[START]

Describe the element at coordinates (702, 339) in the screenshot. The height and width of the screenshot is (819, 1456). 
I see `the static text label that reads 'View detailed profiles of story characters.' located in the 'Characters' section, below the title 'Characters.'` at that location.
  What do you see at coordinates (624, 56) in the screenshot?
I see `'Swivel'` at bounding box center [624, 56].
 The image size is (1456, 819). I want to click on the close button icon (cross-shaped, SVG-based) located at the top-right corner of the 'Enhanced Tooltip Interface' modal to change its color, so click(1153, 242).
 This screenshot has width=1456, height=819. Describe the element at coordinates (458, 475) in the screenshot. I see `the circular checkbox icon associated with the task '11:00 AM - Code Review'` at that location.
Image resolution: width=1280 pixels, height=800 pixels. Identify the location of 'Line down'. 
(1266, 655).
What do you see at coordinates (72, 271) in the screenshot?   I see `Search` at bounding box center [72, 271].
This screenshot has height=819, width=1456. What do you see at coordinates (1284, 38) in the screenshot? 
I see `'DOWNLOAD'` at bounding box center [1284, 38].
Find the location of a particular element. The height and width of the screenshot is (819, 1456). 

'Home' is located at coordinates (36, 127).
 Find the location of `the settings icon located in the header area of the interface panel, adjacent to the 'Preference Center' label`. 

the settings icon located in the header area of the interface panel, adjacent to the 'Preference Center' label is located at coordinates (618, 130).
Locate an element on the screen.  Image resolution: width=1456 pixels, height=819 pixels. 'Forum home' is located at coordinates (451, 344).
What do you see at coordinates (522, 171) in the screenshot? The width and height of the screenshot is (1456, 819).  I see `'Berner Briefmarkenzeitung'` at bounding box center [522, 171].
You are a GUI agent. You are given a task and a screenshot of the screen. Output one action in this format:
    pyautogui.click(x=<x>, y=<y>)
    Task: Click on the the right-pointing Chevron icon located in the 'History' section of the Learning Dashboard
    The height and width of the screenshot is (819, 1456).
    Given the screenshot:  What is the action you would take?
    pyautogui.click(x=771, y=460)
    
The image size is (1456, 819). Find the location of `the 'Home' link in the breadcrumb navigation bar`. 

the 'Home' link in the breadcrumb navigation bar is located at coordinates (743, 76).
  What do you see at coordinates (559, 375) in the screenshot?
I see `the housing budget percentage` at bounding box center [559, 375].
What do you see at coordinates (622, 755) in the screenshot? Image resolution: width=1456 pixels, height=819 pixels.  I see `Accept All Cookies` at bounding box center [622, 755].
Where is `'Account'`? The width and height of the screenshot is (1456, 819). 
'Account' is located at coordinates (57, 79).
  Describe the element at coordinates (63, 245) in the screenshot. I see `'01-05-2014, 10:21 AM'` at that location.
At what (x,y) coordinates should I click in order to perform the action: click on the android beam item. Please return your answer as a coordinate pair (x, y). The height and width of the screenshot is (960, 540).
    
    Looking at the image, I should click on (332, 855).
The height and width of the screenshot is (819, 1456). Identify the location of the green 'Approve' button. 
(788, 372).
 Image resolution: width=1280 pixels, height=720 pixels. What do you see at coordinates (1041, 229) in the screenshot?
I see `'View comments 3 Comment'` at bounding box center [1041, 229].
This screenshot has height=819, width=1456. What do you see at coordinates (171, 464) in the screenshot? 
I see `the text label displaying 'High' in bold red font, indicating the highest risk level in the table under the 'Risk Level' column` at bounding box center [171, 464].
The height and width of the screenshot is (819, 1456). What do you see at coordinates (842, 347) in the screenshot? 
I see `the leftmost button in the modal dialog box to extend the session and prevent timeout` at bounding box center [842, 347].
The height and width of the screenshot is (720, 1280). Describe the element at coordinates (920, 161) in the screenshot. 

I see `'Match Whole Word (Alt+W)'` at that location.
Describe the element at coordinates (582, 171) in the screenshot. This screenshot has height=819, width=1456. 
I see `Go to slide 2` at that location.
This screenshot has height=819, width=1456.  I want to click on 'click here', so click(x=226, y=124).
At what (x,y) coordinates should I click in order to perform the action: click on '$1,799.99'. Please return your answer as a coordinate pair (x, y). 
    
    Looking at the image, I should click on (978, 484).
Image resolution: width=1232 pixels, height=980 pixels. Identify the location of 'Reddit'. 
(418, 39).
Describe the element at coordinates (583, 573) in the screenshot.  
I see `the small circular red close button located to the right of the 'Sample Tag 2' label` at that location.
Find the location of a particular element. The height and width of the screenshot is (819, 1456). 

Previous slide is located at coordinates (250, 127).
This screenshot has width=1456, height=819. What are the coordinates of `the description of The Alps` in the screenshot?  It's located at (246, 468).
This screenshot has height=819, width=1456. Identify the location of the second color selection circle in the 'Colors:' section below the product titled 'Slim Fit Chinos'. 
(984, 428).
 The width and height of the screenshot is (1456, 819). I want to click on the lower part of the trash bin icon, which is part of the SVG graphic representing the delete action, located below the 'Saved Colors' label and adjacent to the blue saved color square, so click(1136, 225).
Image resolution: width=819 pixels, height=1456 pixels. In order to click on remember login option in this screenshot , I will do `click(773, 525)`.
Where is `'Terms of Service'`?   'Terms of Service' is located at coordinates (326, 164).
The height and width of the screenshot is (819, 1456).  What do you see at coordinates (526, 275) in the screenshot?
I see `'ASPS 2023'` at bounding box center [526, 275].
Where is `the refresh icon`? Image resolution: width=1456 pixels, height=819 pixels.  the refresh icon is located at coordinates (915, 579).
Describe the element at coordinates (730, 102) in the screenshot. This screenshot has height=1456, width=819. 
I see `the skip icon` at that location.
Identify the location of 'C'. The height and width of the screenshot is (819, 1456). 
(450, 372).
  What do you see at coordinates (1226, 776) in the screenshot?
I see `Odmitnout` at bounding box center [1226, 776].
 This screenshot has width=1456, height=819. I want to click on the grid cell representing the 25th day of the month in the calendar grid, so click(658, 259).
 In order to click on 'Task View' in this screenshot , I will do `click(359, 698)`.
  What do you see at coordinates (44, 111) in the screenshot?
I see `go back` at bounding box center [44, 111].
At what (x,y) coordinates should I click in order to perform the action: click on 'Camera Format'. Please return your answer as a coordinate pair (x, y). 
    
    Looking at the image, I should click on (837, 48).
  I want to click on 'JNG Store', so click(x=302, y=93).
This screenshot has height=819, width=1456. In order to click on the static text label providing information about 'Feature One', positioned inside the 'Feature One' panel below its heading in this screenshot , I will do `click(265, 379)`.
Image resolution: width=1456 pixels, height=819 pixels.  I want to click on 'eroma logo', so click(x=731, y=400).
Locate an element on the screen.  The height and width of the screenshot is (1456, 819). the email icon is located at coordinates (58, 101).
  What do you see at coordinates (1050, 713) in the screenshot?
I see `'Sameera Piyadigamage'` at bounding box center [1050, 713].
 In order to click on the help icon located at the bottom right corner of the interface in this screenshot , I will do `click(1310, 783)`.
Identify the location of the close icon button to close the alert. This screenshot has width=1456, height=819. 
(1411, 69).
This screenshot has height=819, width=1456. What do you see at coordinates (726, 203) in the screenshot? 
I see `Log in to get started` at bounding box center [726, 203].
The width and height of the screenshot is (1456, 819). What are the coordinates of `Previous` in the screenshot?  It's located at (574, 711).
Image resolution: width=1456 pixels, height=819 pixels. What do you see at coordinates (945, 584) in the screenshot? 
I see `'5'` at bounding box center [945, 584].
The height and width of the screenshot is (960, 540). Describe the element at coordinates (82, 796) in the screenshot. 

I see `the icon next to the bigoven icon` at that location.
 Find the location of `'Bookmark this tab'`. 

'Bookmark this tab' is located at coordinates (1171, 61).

[END]

» **Exercise requirements**
Can you reproduce every item above with "Identify the location of" renamed to "Find the position of" and everything else left unchanged?

» **Task answer**
Describe the element at coordinates (702, 339) in the screenshot. The height and width of the screenshot is (819, 1456). 
I see `the static text label that reads 'View detailed profiles of story characters.' located in the 'Characters' section, below the title 'Characters.'` at that location.
  What do you see at coordinates (624, 56) in the screenshot?
I see `'Swivel'` at bounding box center [624, 56].
 The image size is (1456, 819). I want to click on the close button icon (cross-shaped, SVG-based) located at the top-right corner of the 'Enhanced Tooltip Interface' modal to change its color, so click(1153, 242).
 This screenshot has width=1456, height=819. Describe the element at coordinates (458, 475) in the screenshot. I see `the circular checkbox icon associated with the task '11:00 AM - Code Review'` at that location.
Image resolution: width=1280 pixels, height=800 pixels. Find the position of 'Line down'. 
(1266, 655).
What do you see at coordinates (72, 271) in the screenshot?   I see `Search` at bounding box center [72, 271].
This screenshot has height=819, width=1456. What do you see at coordinates (1284, 38) in the screenshot? 
I see `'DOWNLOAD'` at bounding box center [1284, 38].
Find the location of a particular element. The height and width of the screenshot is (819, 1456). 

'Home' is located at coordinates (36, 127).
 Find the location of `the settings icon located in the header area of the interface panel, adjacent to the 'Preference Center' label`. 

the settings icon located in the header area of the interface panel, adjacent to the 'Preference Center' label is located at coordinates (618, 130).
Locate an element on the screen.  Image resolution: width=1456 pixels, height=819 pixels. 'Forum home' is located at coordinates (451, 344).
What do you see at coordinates (522, 171) in the screenshot? The width and height of the screenshot is (1456, 819).  I see `'Berner Briefmarkenzeitung'` at bounding box center [522, 171].
You are a GUI agent. You are given a task and a screenshot of the screen. Output one action in this format:
    pyautogui.click(x=<x>, y=<y>)
    Task: Click on the the right-pointing Chevron icon located in the 'History' section of the Learning Dashboard
    The height and width of the screenshot is (819, 1456).
    Given the screenshot:  What is the action you would take?
    pyautogui.click(x=771, y=460)
    
The image size is (1456, 819). Find the location of `the 'Home' link in the breadcrumb navigation bar`. 

the 'Home' link in the breadcrumb navigation bar is located at coordinates (743, 76).
  What do you see at coordinates (559, 375) in the screenshot?
I see `the housing budget percentage` at bounding box center [559, 375].
What do you see at coordinates (622, 755) in the screenshot? Image resolution: width=1456 pixels, height=819 pixels.  I see `Accept All Cookies` at bounding box center [622, 755].
Where is `'Account'`? The width and height of the screenshot is (1456, 819). 
'Account' is located at coordinates (57, 79).
  Describe the element at coordinates (63, 245) in the screenshot. I see `'01-05-2014, 10:21 AM'` at that location.
At what (x,y) coordinates should I click in order to perform the action: click on the android beam item. Please return your answer as a coordinate pair (x, y). The height and width of the screenshot is (960, 540).
    
    Looking at the image, I should click on (332, 855).
The height and width of the screenshot is (819, 1456). Find the position of the green 'Approve' button. 
(788, 372).
 Image resolution: width=1280 pixels, height=720 pixels. What do you see at coordinates (1041, 229) in the screenshot?
I see `'View comments 3 Comment'` at bounding box center [1041, 229].
This screenshot has height=819, width=1456. What do you see at coordinates (171, 464) in the screenshot? 
I see `the text label displaying 'High' in bold red font, indicating the highest risk level in the table under the 'Risk Level' column` at bounding box center [171, 464].
The height and width of the screenshot is (819, 1456). What do you see at coordinates (842, 347) in the screenshot? 
I see `the leftmost button in the modal dialog box to extend the session and prevent timeout` at bounding box center [842, 347].
The height and width of the screenshot is (720, 1280). Describe the element at coordinates (920, 161) in the screenshot. 

I see `'Match Whole Word (Alt+W)'` at that location.
Describe the element at coordinates (582, 171) in the screenshot. This screenshot has height=819, width=1456. 
I see `Go to slide 2` at that location.
This screenshot has height=819, width=1456.  I want to click on 'click here', so click(x=226, y=124).
At what (x,y) coordinates should I click in order to perform the action: click on '$1,799.99'. Please return your answer as a coordinate pair (x, y). 
    
    Looking at the image, I should click on (978, 484).
Image resolution: width=1232 pixels, height=980 pixels. Find the position of 'Reddit'. 
(418, 39).
Describe the element at coordinates (583, 573) in the screenshot.  
I see `the small circular red close button located to the right of the 'Sample Tag 2' label` at that location.
Find the location of a particular element. The height and width of the screenshot is (819, 1456). 

Previous slide is located at coordinates (250, 127).
This screenshot has width=1456, height=819. What are the coordinates of `the description of The Alps` in the screenshot?  It's located at (246, 468).
This screenshot has height=819, width=1456. Find the position of the second color selection circle in the 'Colors:' section below the product titled 'Slim Fit Chinos'. 
(984, 428).
 The width and height of the screenshot is (1456, 819). I want to click on the lower part of the trash bin icon, which is part of the SVG graphic representing the delete action, located below the 'Saved Colors' label and adjacent to the blue saved color square, so click(1136, 225).
Image resolution: width=819 pixels, height=1456 pixels. In order to click on remember login option in this screenshot , I will do `click(773, 525)`.
Where is `'Terms of Service'`?   'Terms of Service' is located at coordinates (326, 164).
The height and width of the screenshot is (819, 1456).  What do you see at coordinates (526, 275) in the screenshot?
I see `'ASPS 2023'` at bounding box center [526, 275].
Where is `the refresh icon`? Image resolution: width=1456 pixels, height=819 pixels.  the refresh icon is located at coordinates (915, 579).
Describe the element at coordinates (730, 102) in the screenshot. This screenshot has height=1456, width=819. 
I see `the skip icon` at that location.
Find the position of 'C'. The height and width of the screenshot is (819, 1456). 
(450, 372).
  What do you see at coordinates (1226, 776) in the screenshot?
I see `Odmitnout` at bounding box center [1226, 776].
 This screenshot has width=1456, height=819. I want to click on the grid cell representing the 25th day of the month in the calendar grid, so click(658, 259).
 In order to click on 'Task View' in this screenshot , I will do `click(359, 698)`.
  What do you see at coordinates (44, 111) in the screenshot?
I see `go back` at bounding box center [44, 111].
At what (x,y) coordinates should I click in order to perform the action: click on 'Camera Format'. Please return your answer as a coordinate pair (x, y). 
    
    Looking at the image, I should click on (837, 48).
  I want to click on 'JNG Store', so click(x=302, y=93).
This screenshot has height=819, width=1456. In order to click on the static text label providing information about 'Feature One', positioned inside the 'Feature One' panel below its heading in this screenshot , I will do `click(265, 379)`.
Image resolution: width=1456 pixels, height=819 pixels.  I want to click on 'eroma logo', so click(x=731, y=400).
Locate an element on the screen.  The height and width of the screenshot is (1456, 819). the email icon is located at coordinates (58, 101).
  What do you see at coordinates (1050, 713) in the screenshot?
I see `'Sameera Piyadigamage'` at bounding box center [1050, 713].
 In order to click on the help icon located at the bottom right corner of the interface in this screenshot , I will do `click(1310, 783)`.
Find the position of the close icon button to close the alert. This screenshot has width=1456, height=819. 
(1411, 69).
This screenshot has height=819, width=1456. What do you see at coordinates (726, 203) in the screenshot? 
I see `Log in to get started` at bounding box center [726, 203].
The width and height of the screenshot is (1456, 819). What are the coordinates of `Previous` in the screenshot?  It's located at (574, 711).
Image resolution: width=1456 pixels, height=819 pixels. What do you see at coordinates (945, 584) in the screenshot? 
I see `'5'` at bounding box center [945, 584].
The height and width of the screenshot is (960, 540). Describe the element at coordinates (82, 796) in the screenshot. 

I see `the icon next to the bigoven icon` at that location.
 Find the location of `'Bookmark this tab'`. 

'Bookmark this tab' is located at coordinates (1171, 61).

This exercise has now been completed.